# Задания:
A - Что, согласно отрывку о Лоуренсе и Апокалипсисе, порождает вода, когда огонь становится для нее слишком сильным?
B - Выведите без изменений часть отрывка о Лоуренсе и Апокалипсисе: начните с места, где стоят слова «2. Преобразование всадников.», и остановитесь после слов «на себе абстракции.».

# Цитируемый текст:

<<<<

К самым красивым страницам Лоуренса относятся, стало быть, те, что касаются реанимации языческого мира, правда, в таких условиях, когда жизненные символы находятся в полном упадке, а все живые связи оборваны. «Грубая литературная подделка», — говорил Ницше. Чем силен Лоуренс, когда анализирует в Апокалипсисе конкретные формы этого упадка и подделки (мы ограничимся тем, что отметим отдельные пункты):
1. Преобразование ада. Дело в том, что у язычников ад не отделен, он зависит от изменения стихий в ходе определенного цикла: когда огонь становится слишком сильным для воды, он ее сжигает, и вода порождает соль, детище несправедливости, которая ее губит и делает горькой. Ад — это обратная сторона подземной воды. Он вбирает в себя несправедливость лишь потому, что сам проистекает из стихийной несправедливости, является побочным продуктом стихий. То, что ад отделен, что он существует сам по себе и оказывается одним из воплощений верховной справедливости, — для этих идей пришлось дожидаться христианства: «даже Шеол и Геенна, древнееврейские разновидности ада, были относительно безопасными местами, негостеприимным Гадесом, но они исчезли с появлением нового Иерусалима», уступив место «горящему par nature серою озеру», где веки вечные горят души42. Даже море, для пущей надежности, будет излито в серное озеро: вот почему никаких связей не останется.
2. Преобразование всадников. Если попытаться понять, что же такое настоящий языческий конь, какие связи он устанавливает между разными цветами, темпераментами, астральными природами, частями души во всадниках, важно учитывать не его внешний вид, а проживаемый симбиоз человек-конь. Белый цвет, например, это и цвет крови, он действует, как чистый белый свет, тогда как красный цвет — лишь облачение крови, предоставляемое желчью. Богатейшее пересечение линий, планов и отношений43. С христианством конь превращается в тягловое животное, которое понукают «иди!» и которое влачит на себе абстракции.

>>>>

# Исходные данные:

<<<<

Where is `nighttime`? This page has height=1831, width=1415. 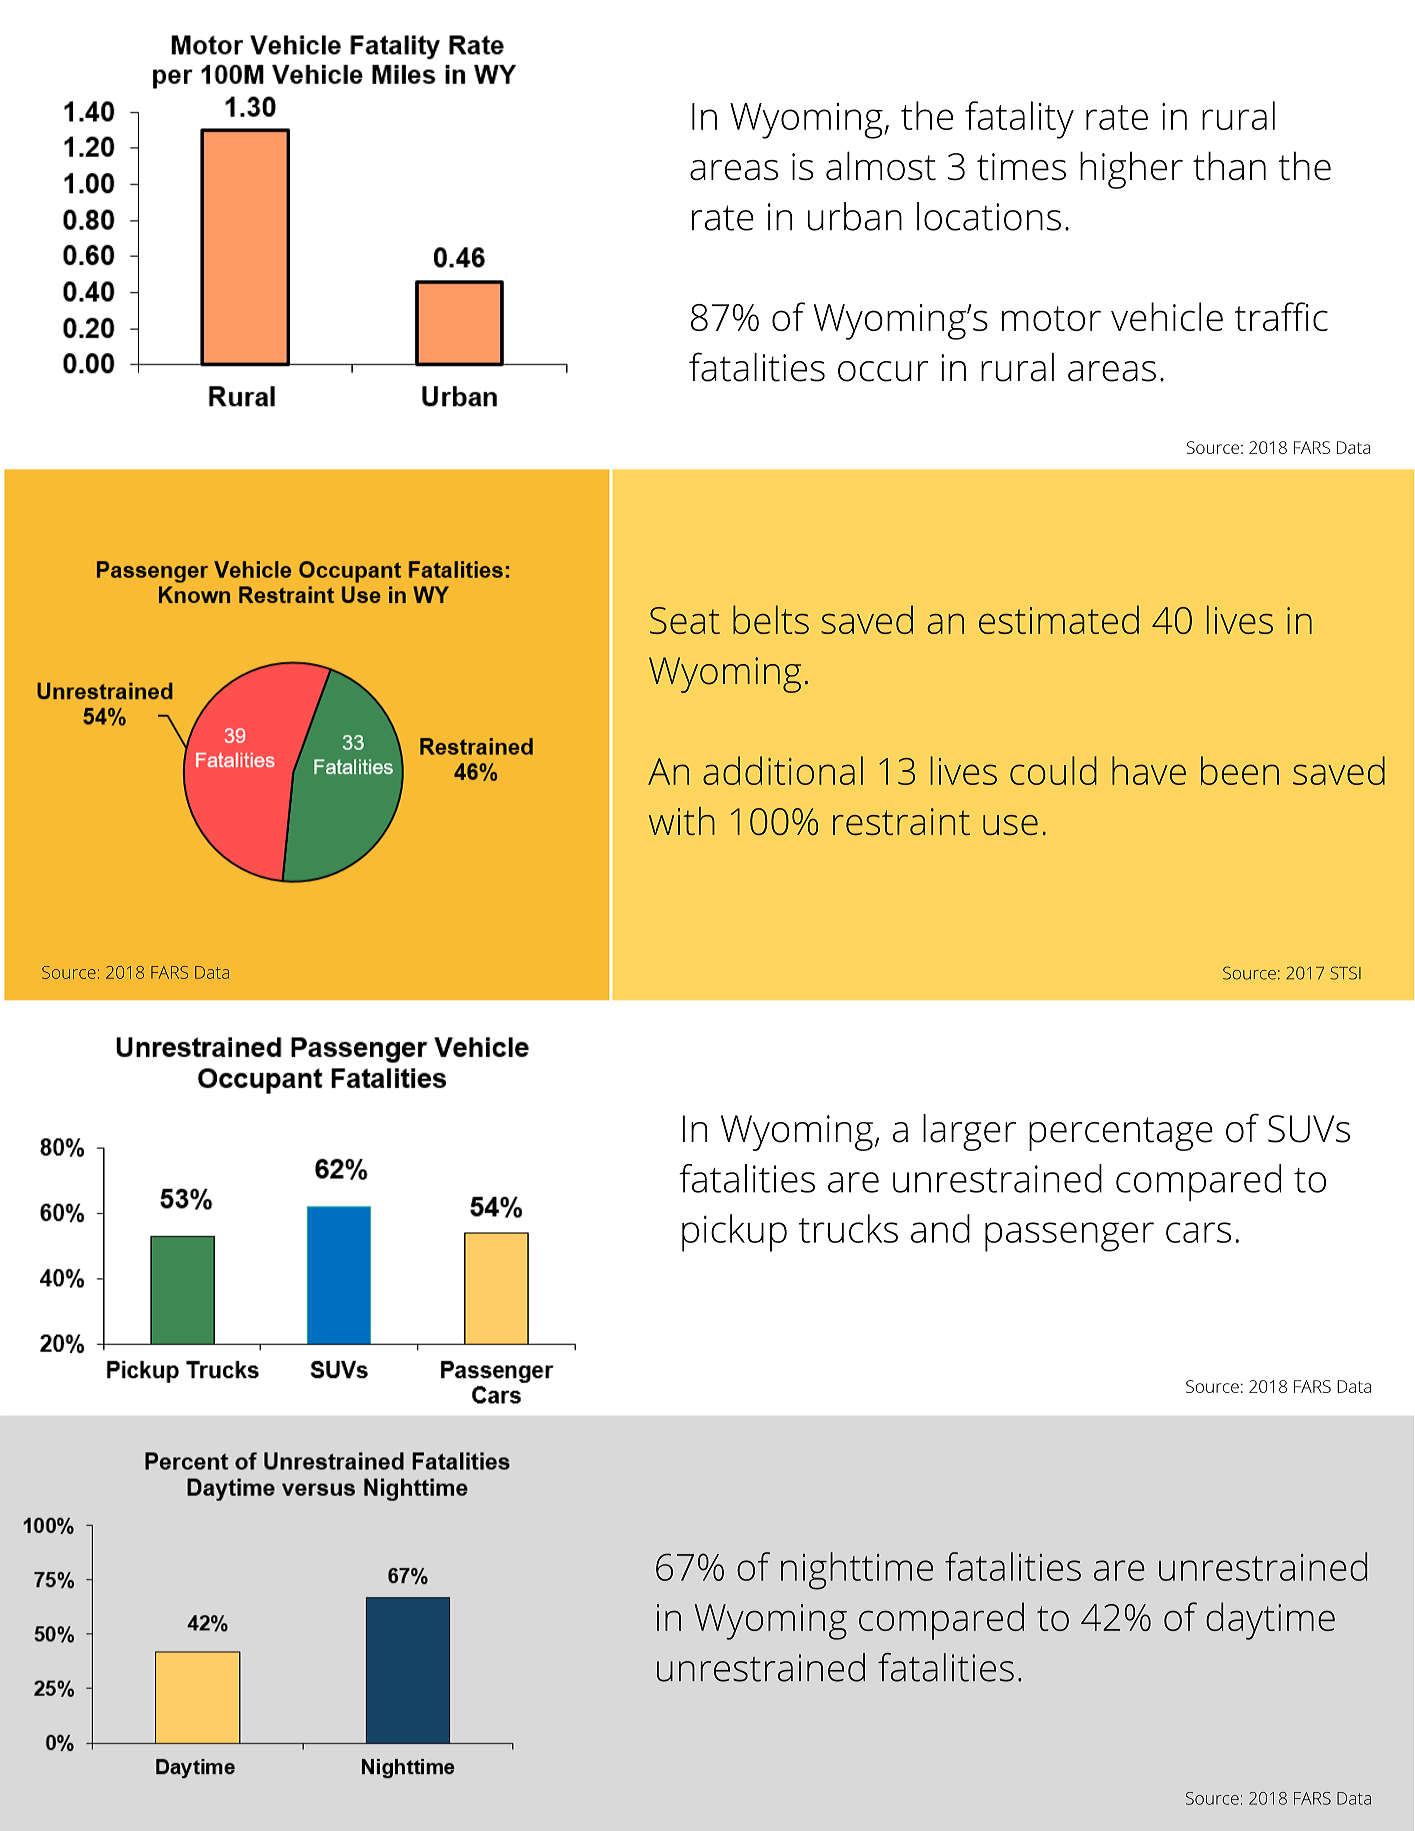
nighttime is located at coordinates (857, 1571).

>>>>

# Ответы ниже:
A - Вода порождает соль, детище несправедливости.

B -
2. Преобразование всадников. Если попытаться понять, что же такое настоящий языческий конь, какие связи он устанавливает между разными цветами, темпераментами, астральными природами, частями души во всадниках, важно учитывать не его внешний вид, а проживаемый симбиоз человек-конь. Белый цвет, например, это и цвет крови, он действует, как чистый белый свет, тогда как красный цвет — лишь облачение крови, предоставляемое желчью. Богатейшее пересечение линий, планов и отношений43. С христианством конь превращается в тягловое животное, которое понукают «иди!» и которое влачит на себе абстракции.